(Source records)
○ ○ ○ ○ ○ ○ ○

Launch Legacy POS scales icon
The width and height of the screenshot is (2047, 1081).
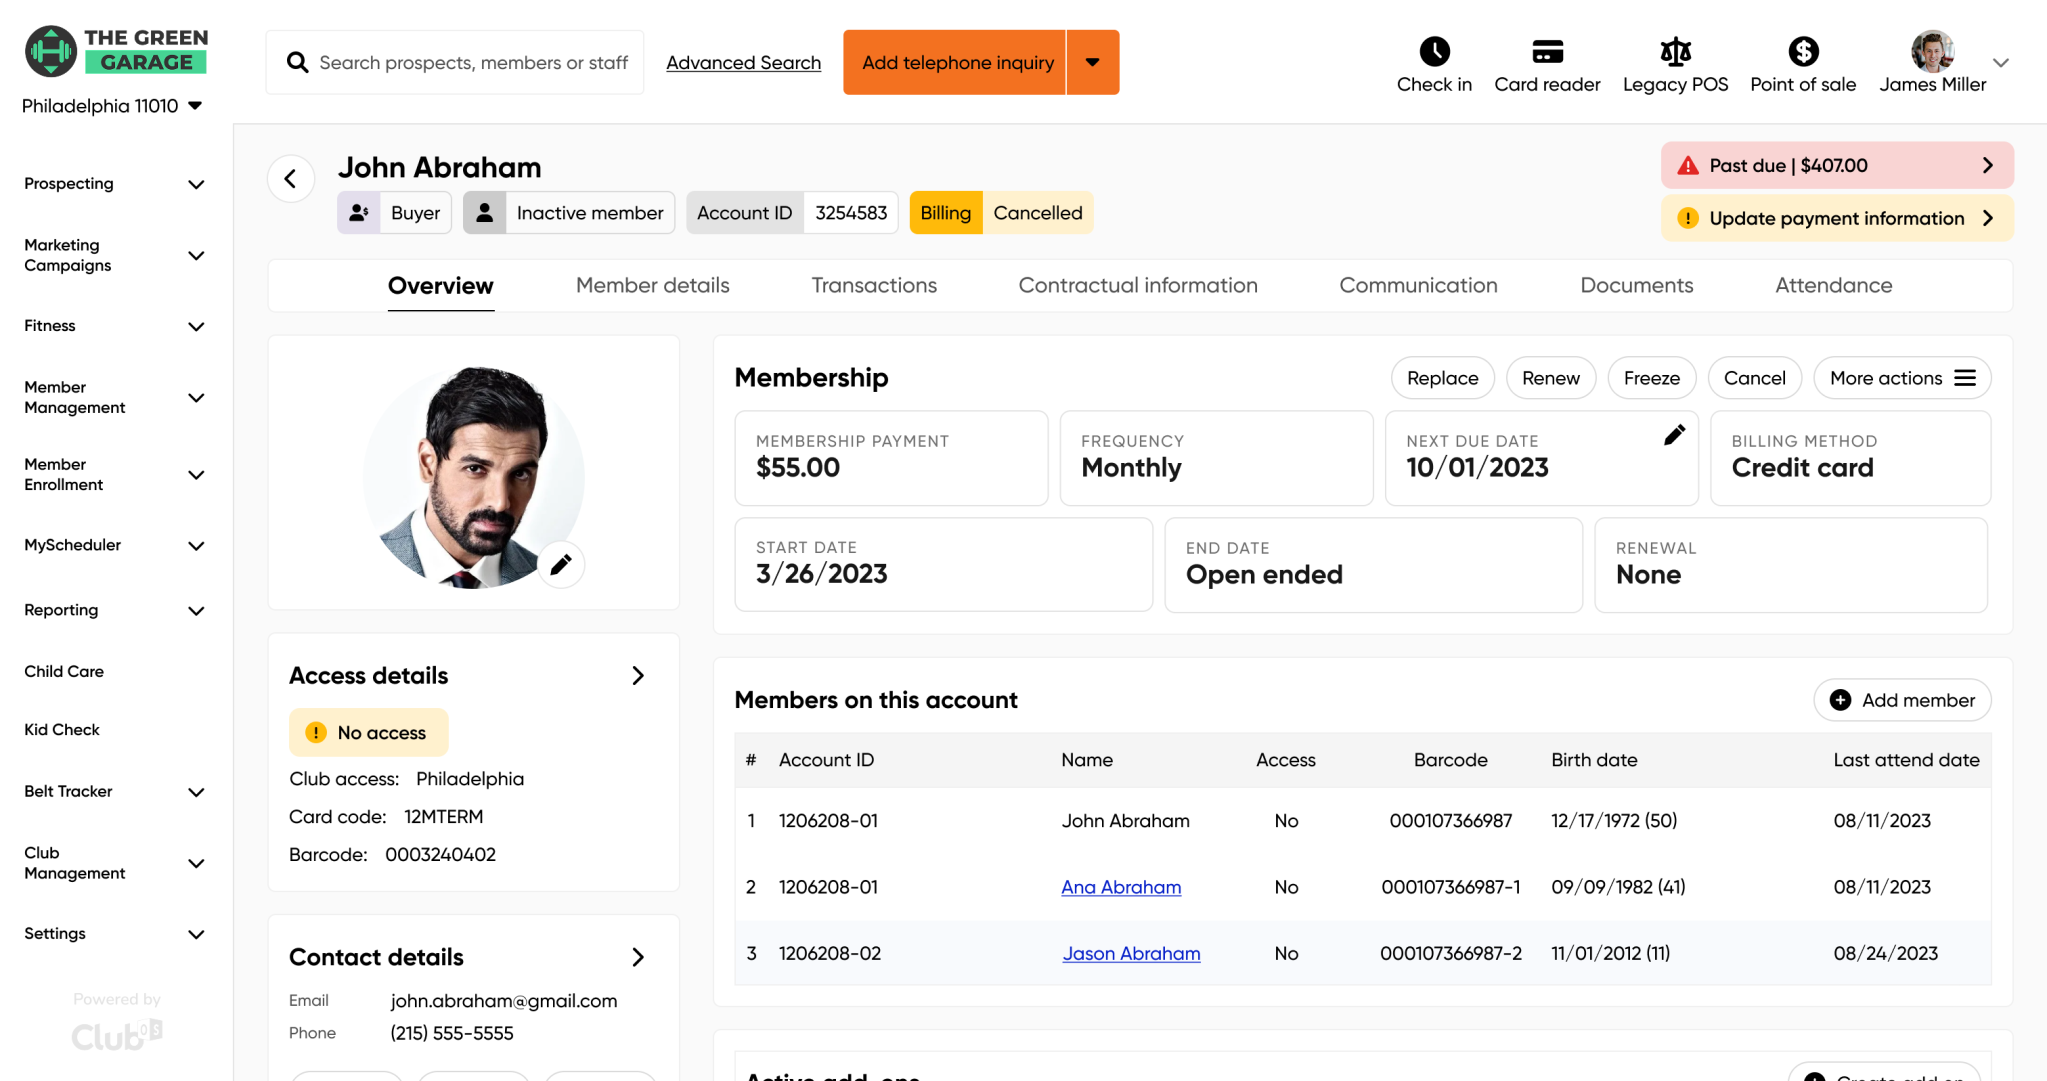point(1675,51)
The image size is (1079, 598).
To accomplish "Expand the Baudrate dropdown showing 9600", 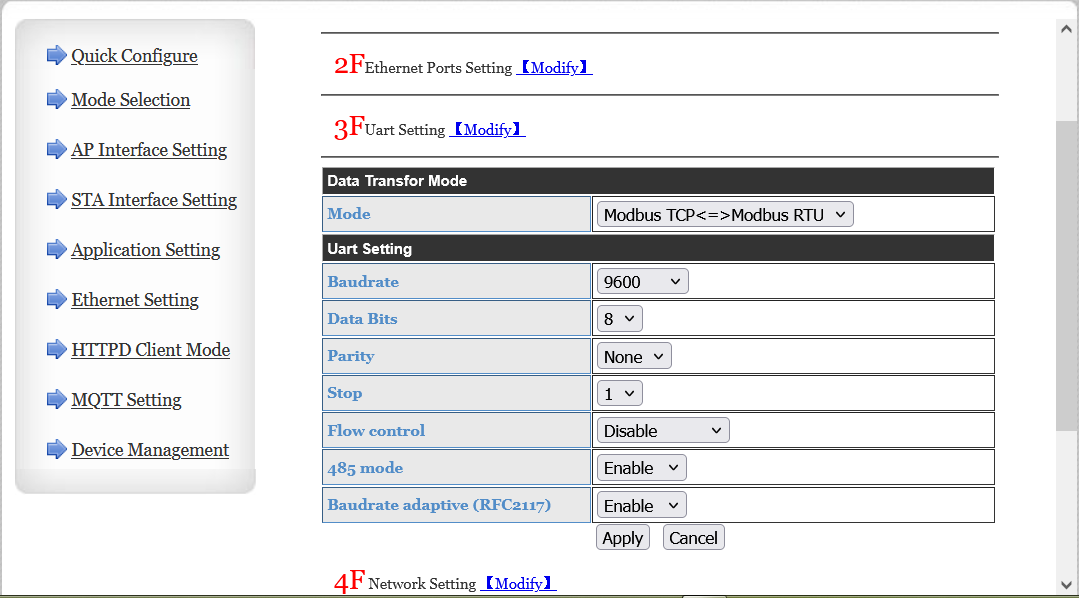I will tap(642, 282).
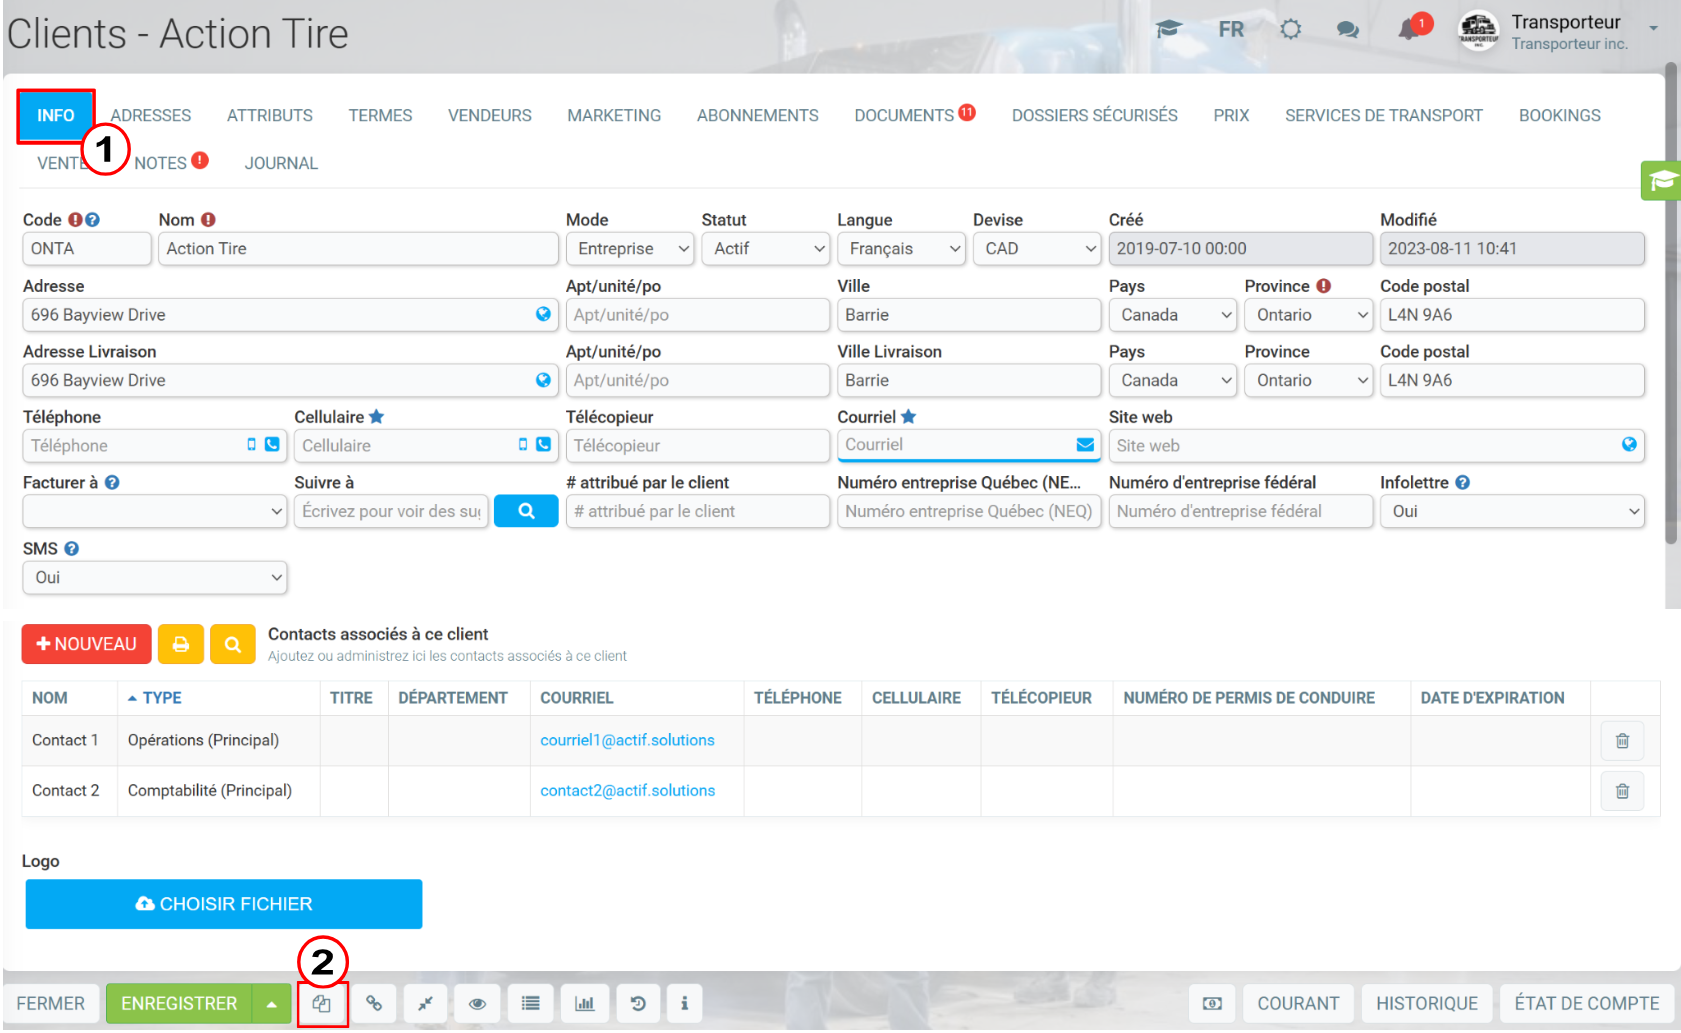Click the duplicate client icon in bottom toolbar

tap(322, 1003)
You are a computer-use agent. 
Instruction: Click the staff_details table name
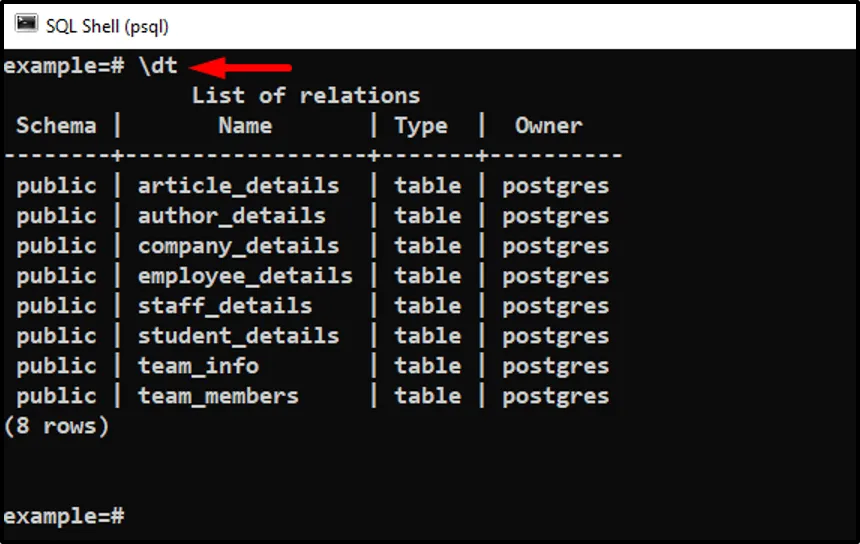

○ ○ ○ ○ ○ ○ ○

- YOUR OBJECTIVE -
In the records, the line containing "You are a computer-use agent." starts the span and the final line ends it. Output exactly that span, both ends included, with no pictures and nothing else.

- WRITTEN SOLUTION -
You are a computer-use agent. 
Instruction: Click the staff_details table name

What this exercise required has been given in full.